Understanding the architecture of applications built on the Facebook and Flash Platforms
Understanding the architecture of applications built on the Facebook and Flash Platforms
The Flash Platform lets you build rich, user experiences. The Facebook Platform lets you build rich, social experiences. Put the two together, and you can build killer applications incorporating social capabilities in highly interactive, expressive, and responsive applications.
This article introduces you to the architecture of applications using the Facebook and Flash Platforms. It provides an overview of the different types of applications you can build and how the applications communicate with your server and the Facebook server.
The types of applications you can build
You can build three types of Flash Platform applications to integrate with Facebook: applications on Facebook, external website applications, and desktop applications.
* Applications on Facebook are web applications that are hosted on your own server but which users access from the Facebook website. The user sees the Facebook chrome with your application inside of it. You visit an application on Facebook (often by either responding to a friend's invitation or by following a link when searching for an application) and the Facebook server proxies the request to your server and retrieves an application page (HTML and JavaScript) to display on the Facebook website. This provides a seamless experience to users when they are on the Facebook website; users never leave the Facebook website. Examples include the Who Has the Biggest Brain application from Playfish and Zynga's Texas Hold'em Poker.

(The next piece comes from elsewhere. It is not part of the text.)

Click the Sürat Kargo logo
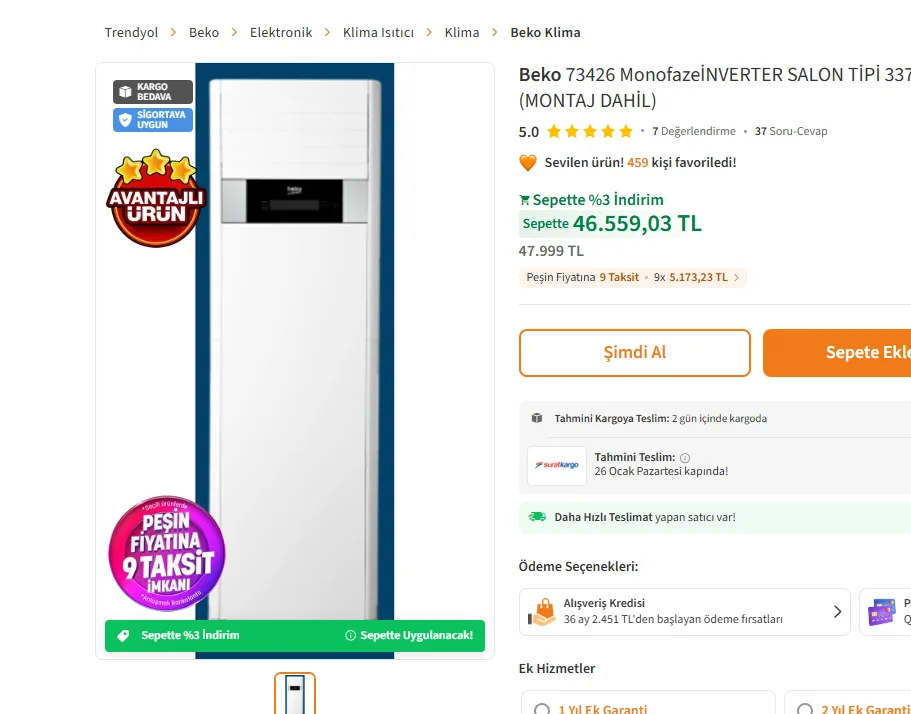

* External website applications also are hosted on your own server, but users access them through your URL, not through the Facebook website. On external websites, you can use the Facebook API or Facebook Connect to add social features from Facebook. If you use the Facebook API to log in, users will be directed to the Facebook website in a new browser window where they must log in before returning to your application. To provide a seamless login experience without requiring logging on the Facebook website, you use Facebook Connect. For example, a user may be reading a blog and may want to enter a comment. Instead of requiring that the user create yet another account for another website, let her use her Facebook account to log in. In addition to streamlining the login process, your application can now also access all of the user's data; for example, the user's name and picture can be displayed next to her name when she posts a comment. Similarly, on a shopping website, by letting the user log in with her Facebook profile, you could then check to see if any of her friends have recommended products or submitted product reviews. Live examples include RedBull Connect and City Search which let you add comments or reviews on their websites, see any of your friends' comments or reviews, and also publish your comments or reviews to your Facebook Wall and your friends' News Feed if you want.
* Desktop applications are similar to external website applications except that you deploy your Flash Platform application as an AIR application to the desktop instead of hosting it on a website. AIR desktop applications also use the Facebook Connect to provide a seamless Facebook login for the user. Examples include Seesmic for Facebook and Nomee.
One of the first steps in creating a Facebook application is registering it with the Facebook Developer application so you can get an API key and secret key for that specific application. For details, step through the Building your first Facebook application quick start tutorial.
During the registration process, you specify settings for your application; you must set whether your application is a web or desktop application and whether your application will use FBML or an iFrame.
* For applications on Facebook, you select web application and then either an iFrame or FBML application.
* For external website applications, you specify Facebook Connect information.
* For desktop applications, you specify desktop application,
Let's take a look at the architecture of typical, embedded, non-Flash iFrame and FBML Facebook applications before delving into the architecture of embedded Flash Platform based applications, external Flash Platform websites, and Flash Platform desktop applications.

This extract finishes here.